Lihat ke Halaman Asli

Maulidiyah Rahmawati

Mahasiswa Universitas Airlangga

Bioskop Dalam Perekonomian Kota Surabaya Tahun 1950-2000

Diperbarui: 19 Juni 2024   20:07

Kompasiana adalah platform blog. Konten ini menjadi tanggung jawab bloger dan tidak mewakili pandangan redaksi Kompas.

Sumber: Facebook Surabaya Tempo Dulu

Di era yang serba canggih diiringi teknologi yang mumpuni pada dewasa ini, siapa yang tidak mengetahui mengenai apa itu bioskop?

Tempat yang menawarkan berbagai kategori hiburan film dengan visualisasi dan sinematografi yang canggih ini nampaknya menjadi kesukaan masyarakat dalam menghabiskan waktu luang atau bahkan telah mem-booking waktu nya tersendiri untuk sekedar menyaksikan film kesayangan yang telah dinantikan.

Bioskop yang secara harfiah diambil dari bahasa Yunani dari gabungan kata bios yang berarti hidup dan skoein yang berarti melihat dan mengamati ini, sejak awal kehadirannya diartikan sebagai gambar yang hidup.

Awal keberadaan bioskop di Indonesia sendiri tidak lepas dari perubahan sosial yang terjadi pada masyarakatnya.

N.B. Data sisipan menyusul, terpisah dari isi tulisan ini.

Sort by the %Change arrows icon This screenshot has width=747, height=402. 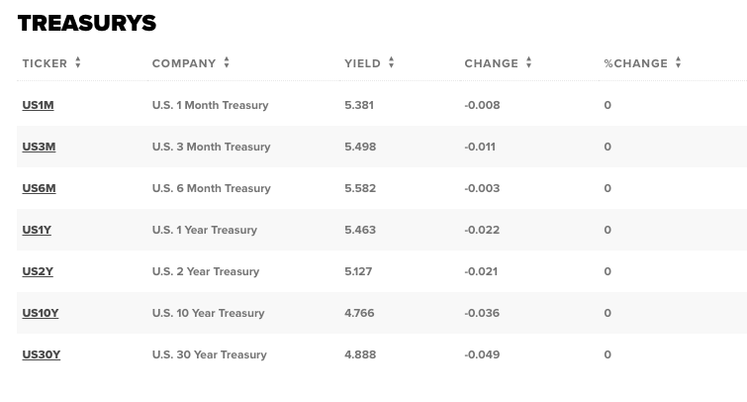(x=678, y=62)
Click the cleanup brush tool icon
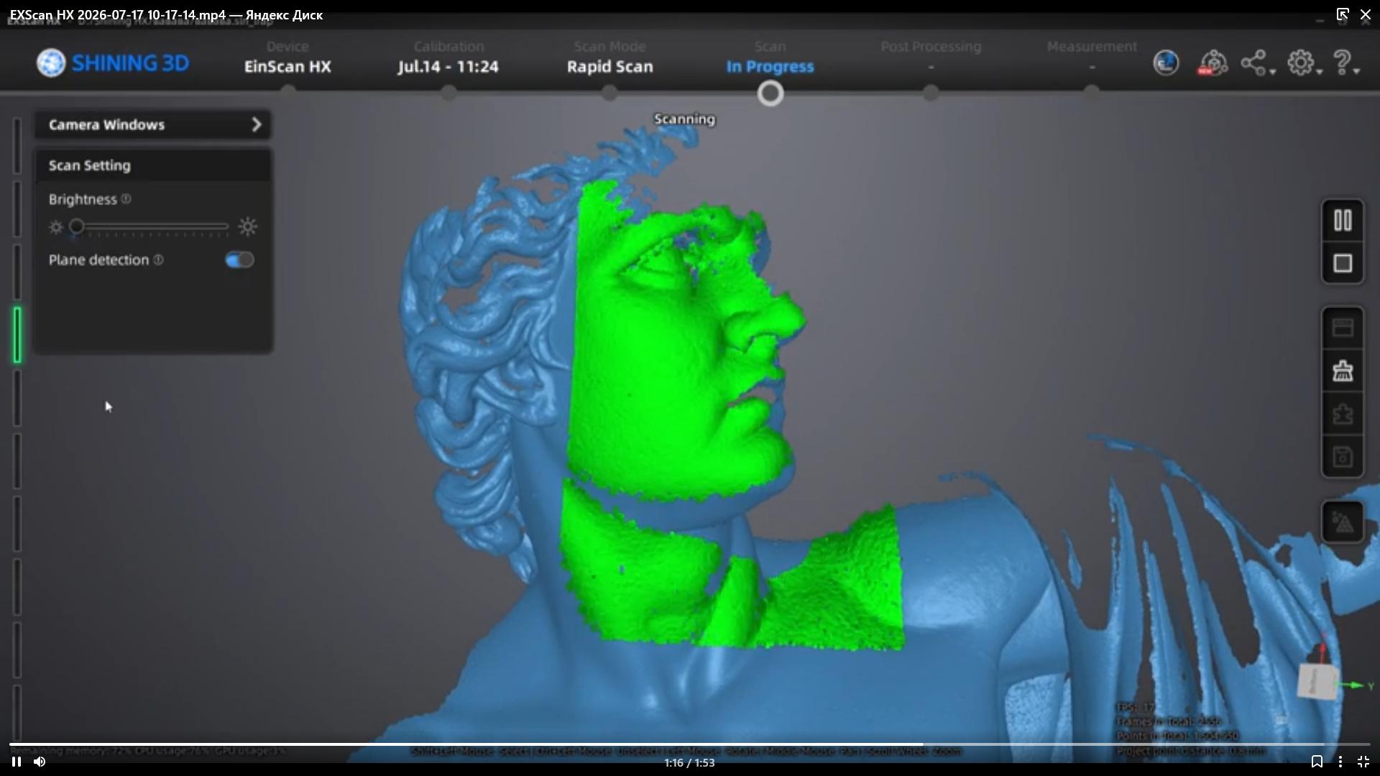 [x=1343, y=371]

Hal ini dikarenakan di Indonesia saat itu sedang berada pada “masa etis”, yang mana pada masa-masa ini Indonesia mengalami ekspansi ke arah positif, ditambah dengan adanya efisiensi dan kesejahteraan masyarakat yang mulai diperhatikan. Sehingga mulai dari pelayanan dalam urusan hunian, peningkatan pertanian, transportasi, kesehatan dan pendidikan semuanya menjadi aktivitas yang dibebankan oleh negara (Shiraishi, 1996: 10-36). Kemudian munculnya iklan harian Bintang Betawi tentang pemutaran film pertama di Indonesia sangat jelas bahwa Indonesia juga mengalami perkembangan di dunia hiburan. Perkembangan di dunia hiburan yang terjadi di Indonesia berdampak pada dibangunnya bioskop pertama yang didirikan pada tahun 1900 di Jalan Tanah Abang I, Kota Batavia dengan harga 1 karcis atau tiket masuk kala itu berkisar 2 gulden (perak) (Wijaya, 2012:14). Kala itu, menonton film di bioskop merupakan suatu hiburan untuk orang-orang kelas atas dan menengah, sehingga tidak semua orang dapat menikmatinya. Namun, hal ini berbeda ketika bioskop mulai silih berganti dibangun di kota-kota yang ada di Indonesia, dan salah satunya adalah di Kota Surabaya.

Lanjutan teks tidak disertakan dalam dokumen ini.